(Records of finding words and elements)

____

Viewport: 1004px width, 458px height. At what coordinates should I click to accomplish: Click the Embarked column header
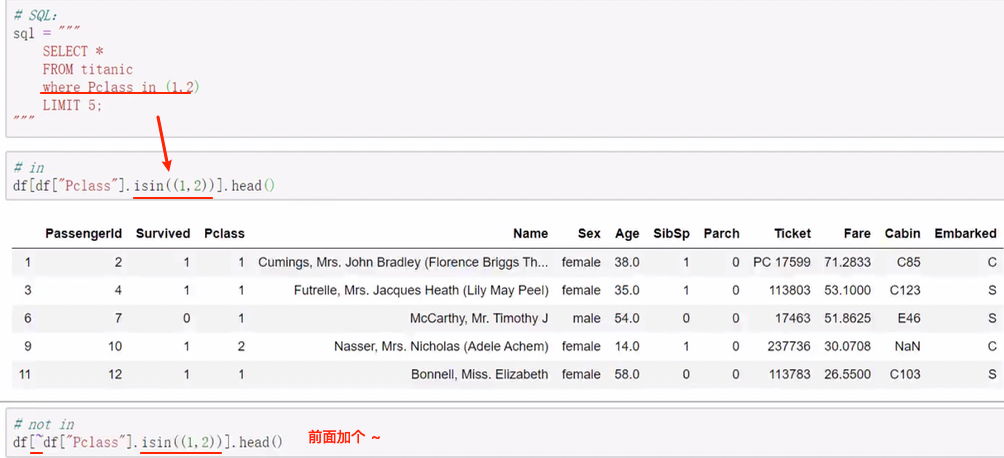(x=965, y=233)
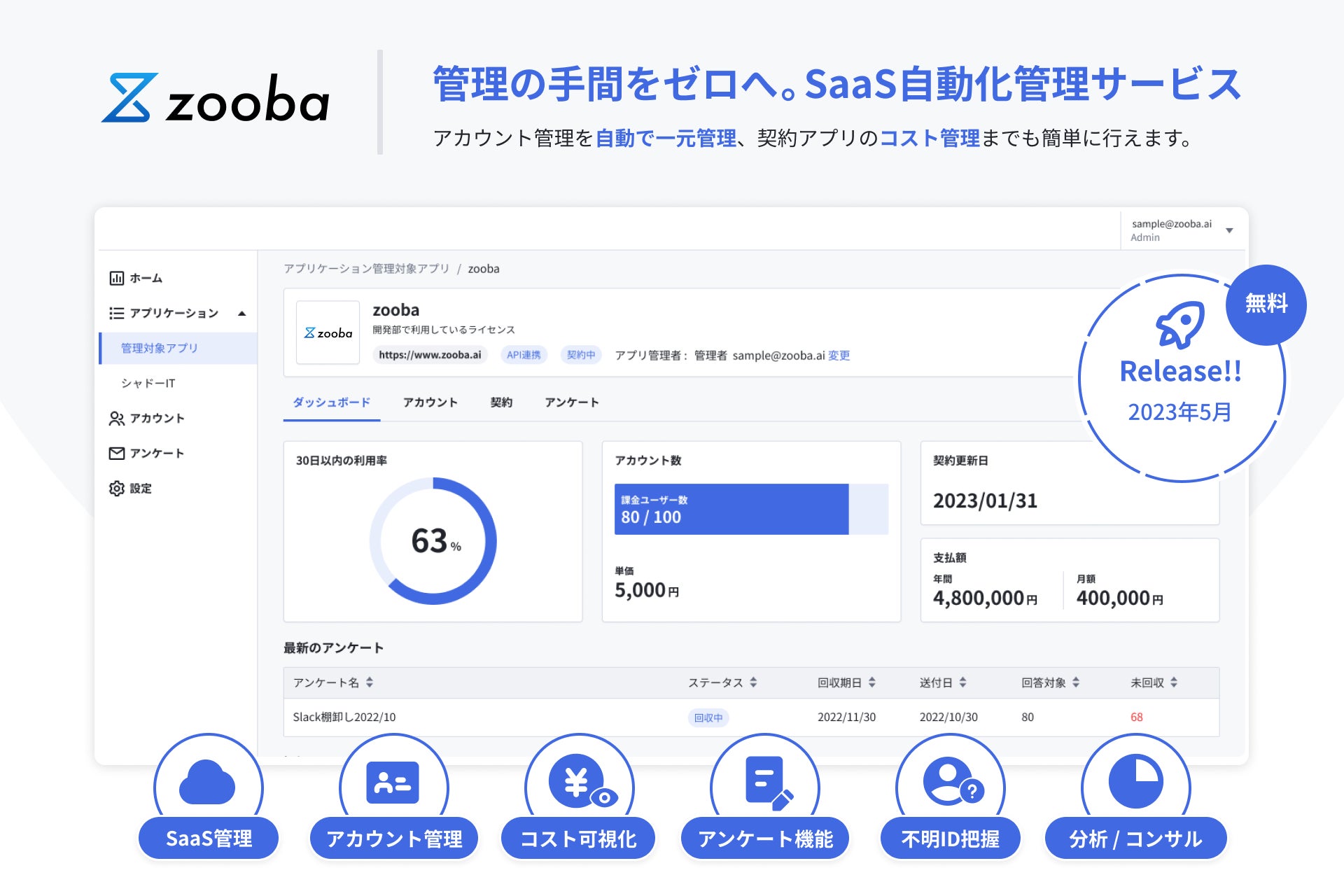Sort table by アンケート名 column

(x=370, y=682)
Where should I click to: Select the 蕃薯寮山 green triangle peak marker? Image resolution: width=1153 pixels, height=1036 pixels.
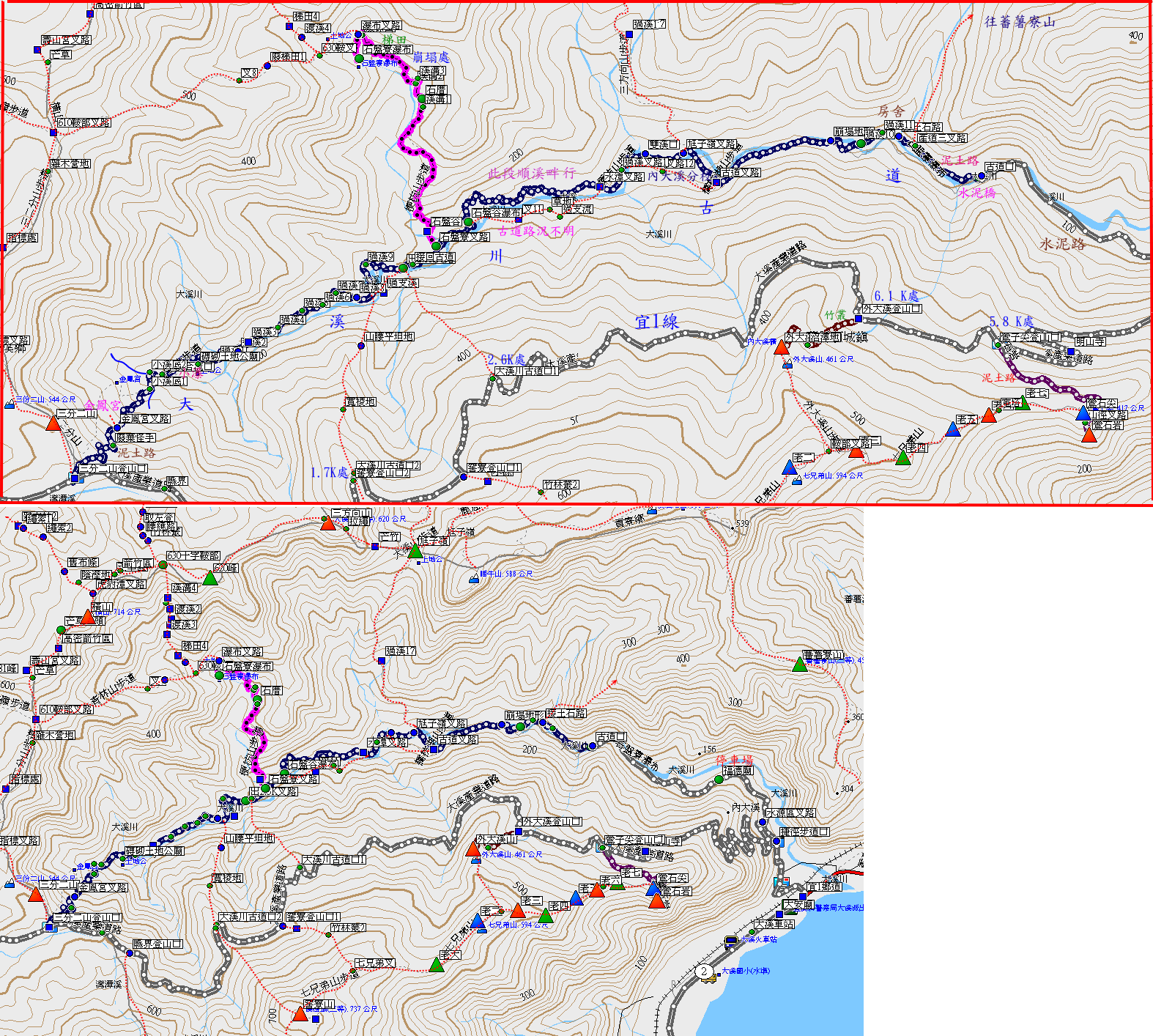pos(800,665)
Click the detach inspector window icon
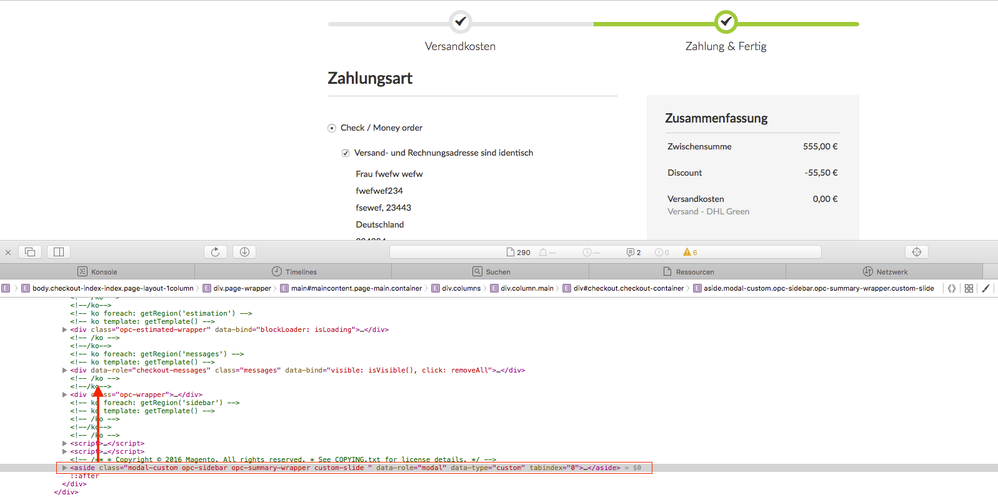Viewport: 998px width, 497px height. (x=30, y=252)
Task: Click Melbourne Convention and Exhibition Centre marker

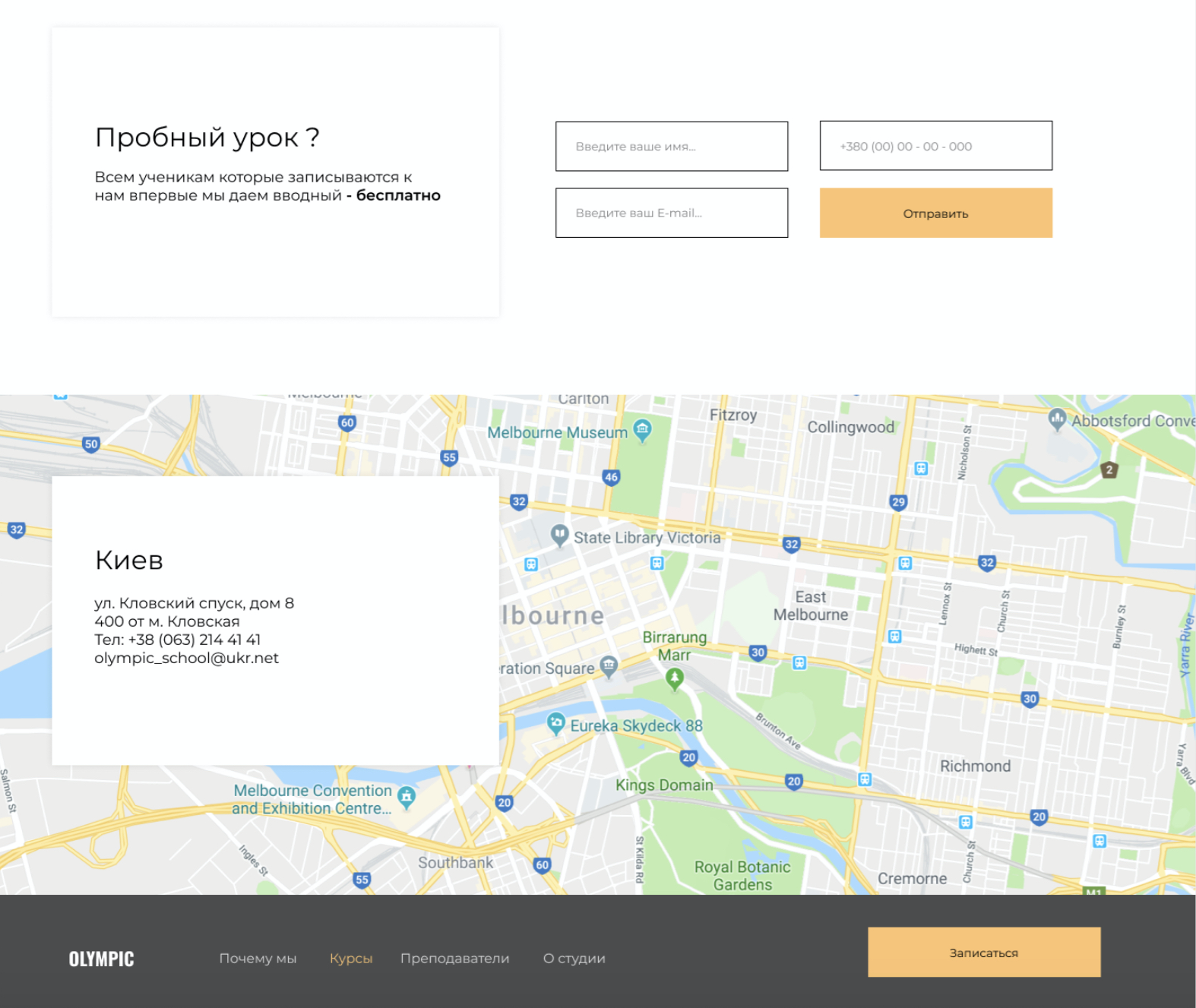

____

SHORT PROBLEM:
In the lines that run from the very first line through the line containing "Viewport: 998px width, 497px", swap "inspector window" for "developer tools panel" and keep everything else the same. Leave the pictures out of your answer.

FULL RESPONSE:
Viewport: 1004px width, 458px height. At what coordinates should I click to accomplish: Click the Embarked column header
(x=965, y=233)
Sort table by アンケート名 column

(x=370, y=682)
Where should I click to: Select the 蕃薯寮山 green triangle peak marker? Image resolution: width=1153 pixels, height=1036 pixels.
pos(800,665)
Click the detach developer tools panel icon
Viewport: 998px width, 497px height. (x=30, y=252)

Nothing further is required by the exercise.